What this task involves:
Each line of the data must be reproduced as it appears.
=== Section Start ===
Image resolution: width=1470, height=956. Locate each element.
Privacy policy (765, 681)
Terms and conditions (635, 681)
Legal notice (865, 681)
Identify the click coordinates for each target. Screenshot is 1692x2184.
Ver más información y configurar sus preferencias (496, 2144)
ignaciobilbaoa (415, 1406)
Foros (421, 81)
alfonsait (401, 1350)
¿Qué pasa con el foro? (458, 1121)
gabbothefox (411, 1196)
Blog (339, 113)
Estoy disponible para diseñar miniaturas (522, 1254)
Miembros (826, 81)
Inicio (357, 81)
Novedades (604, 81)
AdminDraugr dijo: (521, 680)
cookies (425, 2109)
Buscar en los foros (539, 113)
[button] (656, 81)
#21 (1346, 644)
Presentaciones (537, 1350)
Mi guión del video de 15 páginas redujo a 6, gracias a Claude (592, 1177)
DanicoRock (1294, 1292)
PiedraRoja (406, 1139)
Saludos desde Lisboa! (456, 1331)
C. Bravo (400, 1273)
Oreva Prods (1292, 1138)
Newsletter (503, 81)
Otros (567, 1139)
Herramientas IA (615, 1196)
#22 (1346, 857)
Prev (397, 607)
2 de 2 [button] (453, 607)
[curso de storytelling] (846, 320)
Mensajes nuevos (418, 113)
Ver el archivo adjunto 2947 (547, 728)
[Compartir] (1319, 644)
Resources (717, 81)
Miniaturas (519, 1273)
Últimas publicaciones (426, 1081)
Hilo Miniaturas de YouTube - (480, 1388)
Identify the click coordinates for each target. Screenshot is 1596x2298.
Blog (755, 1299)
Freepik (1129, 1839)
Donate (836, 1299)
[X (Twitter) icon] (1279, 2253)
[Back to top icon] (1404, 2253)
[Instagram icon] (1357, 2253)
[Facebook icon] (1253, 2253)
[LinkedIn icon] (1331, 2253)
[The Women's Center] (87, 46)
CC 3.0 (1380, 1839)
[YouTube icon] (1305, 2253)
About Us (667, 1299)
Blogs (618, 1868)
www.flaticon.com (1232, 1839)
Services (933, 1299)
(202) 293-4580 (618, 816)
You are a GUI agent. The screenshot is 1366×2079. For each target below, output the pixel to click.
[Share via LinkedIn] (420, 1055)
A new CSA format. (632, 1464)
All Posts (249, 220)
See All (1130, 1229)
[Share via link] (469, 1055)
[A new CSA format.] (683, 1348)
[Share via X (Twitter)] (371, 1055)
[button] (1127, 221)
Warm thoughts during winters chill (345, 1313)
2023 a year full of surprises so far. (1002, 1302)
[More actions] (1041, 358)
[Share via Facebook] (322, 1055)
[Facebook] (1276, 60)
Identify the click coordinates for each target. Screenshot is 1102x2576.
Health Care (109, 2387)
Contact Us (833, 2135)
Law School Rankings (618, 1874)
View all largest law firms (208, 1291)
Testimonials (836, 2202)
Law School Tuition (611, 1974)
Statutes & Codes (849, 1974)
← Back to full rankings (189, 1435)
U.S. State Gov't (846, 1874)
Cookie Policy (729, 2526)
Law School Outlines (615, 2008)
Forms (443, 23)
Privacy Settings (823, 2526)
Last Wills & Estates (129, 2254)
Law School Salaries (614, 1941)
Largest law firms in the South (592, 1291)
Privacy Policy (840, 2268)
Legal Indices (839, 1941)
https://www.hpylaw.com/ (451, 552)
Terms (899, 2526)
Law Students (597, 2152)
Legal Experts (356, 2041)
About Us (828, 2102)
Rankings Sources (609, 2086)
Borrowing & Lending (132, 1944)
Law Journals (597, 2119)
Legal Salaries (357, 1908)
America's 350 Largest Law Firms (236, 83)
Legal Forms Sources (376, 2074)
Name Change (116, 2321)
=== Section End ===
Output for this exercise:
Image resolution: width=1470, height=956. Locate each element.
Privacy policy (765, 681)
Terms and conditions (635, 681)
Legal notice (865, 681)
Identify the click coordinates for each target. Screenshot is 1692x2184.
Ver más información y configurar sus preferencias (496, 2144)
ignaciobilbaoa (415, 1406)
Foros (421, 81)
alfonsait (401, 1350)
¿Qué pasa con el foro? (458, 1121)
gabbothefox (411, 1196)
Blog (339, 113)
Estoy disponible para diseñar miniaturas (522, 1254)
Miembros (826, 81)
Inicio (357, 81)
Novedades (604, 81)
AdminDraugr dijo: (521, 680)
cookies (425, 2109)
Buscar en los foros (539, 113)
[button] (656, 81)
#21 (1346, 644)
Presentaciones (537, 1350)
Mi guión del video de 15 páginas redujo a 6, gracias a Claude (592, 1177)
DanicoRock (1294, 1292)
PiedraRoja (406, 1139)
Saludos desde Lisboa! (456, 1331)
C. Bravo (400, 1273)
Oreva Prods (1292, 1138)
Newsletter (503, 81)
Otros (567, 1139)
Herramientas IA (615, 1196)
#22 (1346, 857)
Prev (397, 607)
2 de 2 [button] (453, 607)
[curso de storytelling] (846, 320)
Mensajes nuevos (418, 113)
Ver el archivo adjunto 2947 (547, 728)
[Compartir] (1319, 644)
Resources (717, 81)
Miniaturas (519, 1273)
Últimas publicaciones (426, 1081)
Hilo Miniaturas de YouTube - (480, 1388)
Identify the click coordinates for each target. Screenshot is 1596x2298.
Blog (755, 1299)
Freepik (1129, 1839)
Donate (836, 1299)
[X (Twitter) icon] (1279, 2253)
[Back to top icon] (1404, 2253)
[Instagram icon] (1357, 2253)
[Facebook icon] (1253, 2253)
[LinkedIn icon] (1331, 2253)
[The Women's Center] (87, 46)
CC 3.0 (1380, 1839)
[YouTube icon] (1305, 2253)
About Us (667, 1299)
Blogs (618, 1868)
www.flaticon.com (1232, 1839)
Services (933, 1299)
(202) 293-4580 (618, 816)
You are a GUI agent. The screenshot is 1366×2079. For each target below, output the pixel to click.
[Share via LinkedIn] (420, 1055)
A new CSA format. (632, 1464)
All Posts (249, 220)
See All (1130, 1229)
[Share via link] (469, 1055)
[A new CSA format.] (683, 1348)
[Share via X (Twitter)] (371, 1055)
[button] (1127, 221)
Warm thoughts during winters chill (345, 1313)
2023 a year full of surprises so far. (1002, 1302)
[More actions] (1041, 358)
[Share via Facebook] (322, 1055)
[Facebook] (1276, 60)
Identify the click coordinates for each target. Screenshot is 1102x2576.
Health Care (109, 2387)
Contact Us (833, 2135)
Law School Rankings (618, 1874)
View all largest law firms (208, 1291)
Testimonials (836, 2202)
Law School Tuition (611, 1974)
Statutes & Codes (849, 1974)
← Back to full rankings (189, 1435)
U.S. State Gov't (846, 1874)
Cookie Policy (729, 2526)
Law School Outlines (615, 2008)
Forms (443, 23)
Privacy Settings (823, 2526)
Last Wills & Estates (129, 2254)
Law School Salaries (614, 1941)
Largest law firms in the South (592, 1291)
Privacy Policy (840, 2268)
Legal Indices (839, 1941)
https://www.hpylaw.com/ (451, 552)
Terms (899, 2526)
Law Students (597, 2152)
Legal Experts (356, 2041)
About Us (828, 2102)
Rankings Sources (609, 2086)
Borrowing & Lending (132, 1944)
Law Journals (597, 2119)
Legal Salaries (357, 1908)
America's 350 Largest Law Firms (236, 83)
Legal Forms Sources (376, 2074)
Name Change (116, 2321)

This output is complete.